Musgrave Pencil Company

A worker at Shelbyville’s Musgrave Pencil Company

 

Most of the places we tour at Tennessee History for Kids are historic, like museums and battlefields. But this tour is different. We’re taking you to a real-live factory, where people turn raw materials into something sold to the public. We’re taking you to Shelbyville’s Musgrave Pencil Company.

Why Musgrave? Because a pencil is simple product that is easy to explain. Also, the story of Musgrave Pencil involves Tennessee’s native trees, railroads, World War I, barbed wire and international trade.

Cedar trees are plentiful in Middle Tennessee

 

Pencil City, U.S.A.

 

There are a lot of eastern red cedar trees in Middle Tennessee. Eastern red cedars grow wild all over the place; even in the median between interstate lanes. Cedar trees have wood that is harder than most other trees. They are also a perfect wood with which to make pencils.

 

Piles of cedar logs beside the Musgrave Pencil Factory in the 1930s (Musgrave Pencil photo)

 

In the early 1900s, Shelbyville was an important stop on the Louisville & Nashville Railroad. That being the case, it was a better place to have a factory than other towns in south central Tennessee.

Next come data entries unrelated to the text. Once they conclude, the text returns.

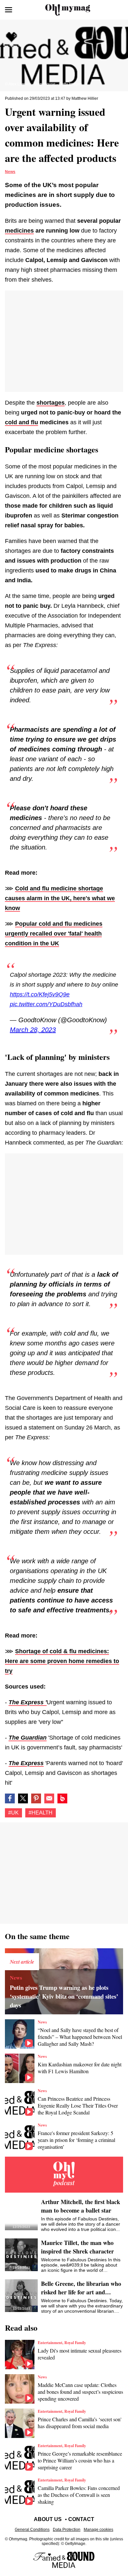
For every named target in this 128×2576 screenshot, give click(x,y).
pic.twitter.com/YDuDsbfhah (46, 1004)
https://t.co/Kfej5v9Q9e (40, 994)
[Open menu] (8, 9)
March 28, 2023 (33, 1029)
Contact (81, 2519)
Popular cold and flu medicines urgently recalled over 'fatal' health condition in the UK (53, 933)
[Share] (36, 1798)
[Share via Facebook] (10, 1798)
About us (48, 2519)
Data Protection (66, 2529)
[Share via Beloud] (62, 1798)
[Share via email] (49, 1798)
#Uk (13, 1812)
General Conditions (32, 2529)
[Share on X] (23, 1798)
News (10, 171)
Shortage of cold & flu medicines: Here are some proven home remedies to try (62, 1661)
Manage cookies (98, 2529)
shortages (50, 402)
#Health (41, 1812)
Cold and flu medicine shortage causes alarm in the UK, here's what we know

James Musgrave (Musgrave Pencil photo)

When originally started by James Musgrave in the early 1900s, Musgrave was a sawmill. Its main business was sending cedar trees, cut into small slats of wood, to German pencil manufacturers.

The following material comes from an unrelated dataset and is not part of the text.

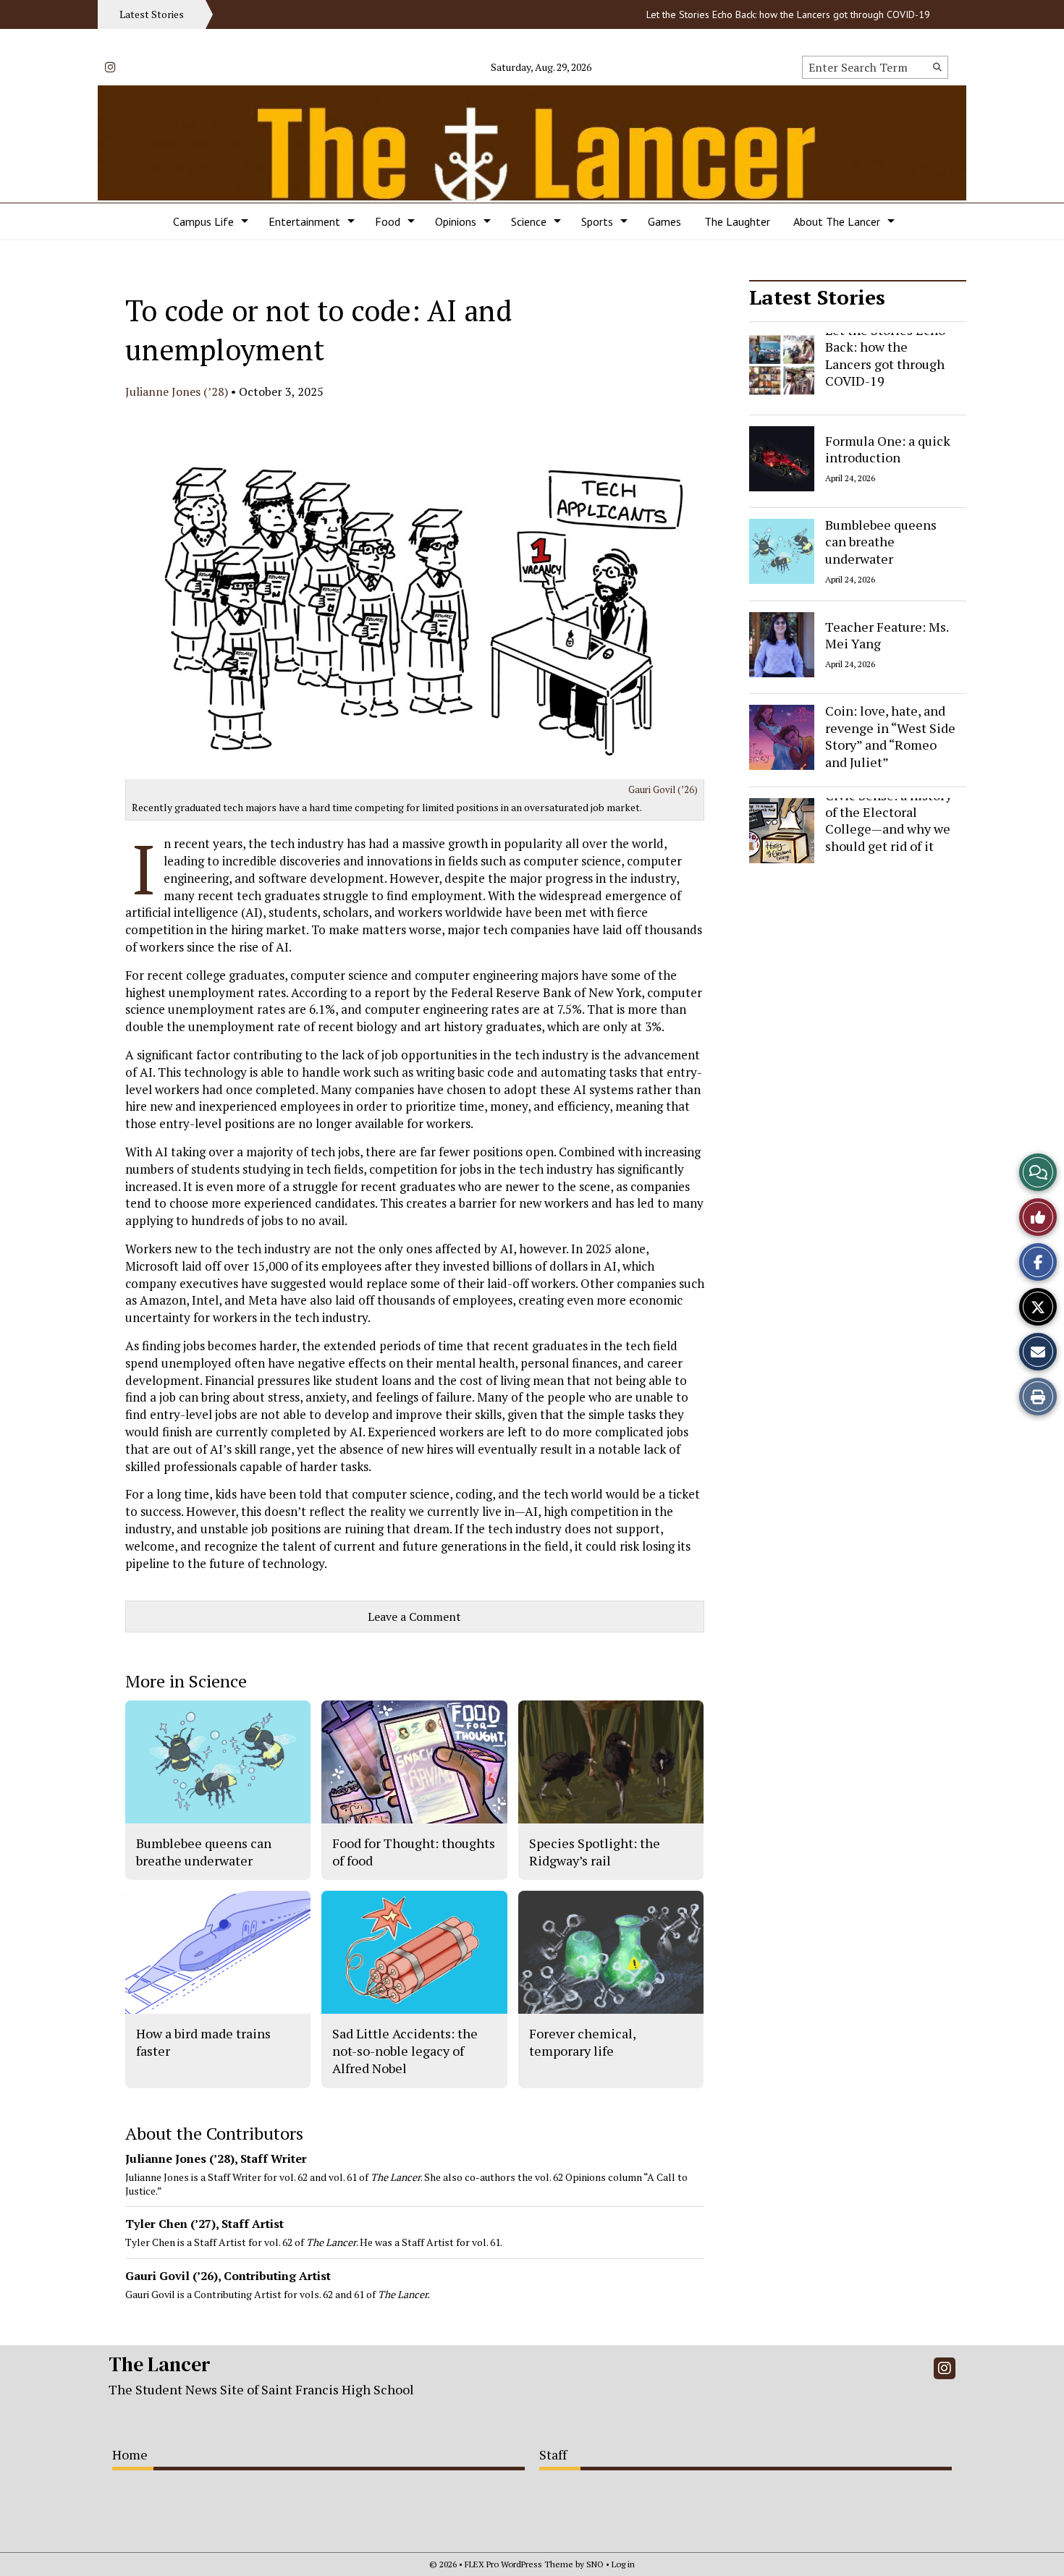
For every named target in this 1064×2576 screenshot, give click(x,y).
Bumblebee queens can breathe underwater (881, 541)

But during World War I, it was no longer possible for a Tennessee company to send raw materials to Germany. At that point Musgrave began manufacturing pencils. The success of his venture led to the creation of other Shelbyville pencil companies.

An old ad for the Musgrave Pencil Company (Musgrave Pencil image)

By the 1950s, when Tennessee Governor Buford Ellington declared Shelbyville “Pencil City, U.S.A.,” there were half a dozen pencil factories in Bedford County.

As the years went by, the business became more complicated. Pencils went from being yellow to being many colors. Companies began to special order pencils and use them as advertising. Pencils began being sold in back-to-school kits.

Workers at Musgrave Pencil in the 1930s (Musgrave Pencil photo)

Meanwhile, the supply of cedar trees in Bedford County was being depleted. For several years Musgrave made pencils out of recycled cedar fence posts, which at that time were common because farmers were replacing cedar fences with barbed wire. (See newspaper article on the right column.)

A Musgrave Pencil truck in the 1940s (Musgrave Pencil photo)

Starting in the 1930s, factories such as Musgrave began using wood from other parts of the United States. Eventually the production of pencils began moving to other countries.

Today Musgrave is the only factory in Bedford County that still makes pencils.

 

How pencils are made

 

You may have stared at a pencil and wondered “how did they get the black part in the middle?” (We wondered that too.)

You start with a little piece of wood. You run the piece of wood through a milling machine that cuts a groove down it. Once you’ve done this to two pieces of wood, if you hold them side by side like a sandwich, it creates a little “tunnel.”

Here are hundreds of pieces of wood, pressed together with graphite between them, with glue drying as part of the pencil-making process.

In this picture on the right, which shows wood being made into a carpenter’s pencil, you can see the “tunnel” made by the two grooves.

The black stuff in the middle of the pencil is a mixture of graphite (an element that is mined) and clay. Like the wood used to make pencils, the graphite and clay mixture comes from another factory. It comes in long strips, ready to be used in the pencil-making process.

After the wood is cut, the long piece of graphite and clay gets placed in the groove, and another piece of wood is glued on top. The glue that holds the pieces of wood together is pressed together and dries overnight.

 

Now the two pieces of wood, glued together, are run through a series of milling machines that eventually turn the little pieces of wood into pencils.

Pencils that have just been painted

 

Next the pencils are run through a machine that covers them with a thin layer of paint. The day we were there, we saw pencils being painted blue, orange, yellow and green.

 

Lots of ferrules; lots of erasers

 

Then the pencils are fed through another machine that sticks a metal ferrule and an eraser on them (the ferrule is the metal ring holding the eraser).

There are a lot of erasers being put on pencils at the Musgrave Pencil Company. In fact, the Musgrave Pencil Company makes up to two million pencils PER WEEK!

Many of them are then fed into a machine that stamps something on the side of the pencil. Ones we saw had the words “I’m a drug free kid” stamped on the side of them.

The pencils are then boxed and they are ready to be shipped out!

Henry Hulan, who used to be president of Musgrave Pencil, is the great grandson of James Musgrave (Musgrave Pencil photo)

 

Now you know how pencils are made; why many of them are were (and still are) made in Shelbyville; and how World War I led to Tennessee’s pencil industry.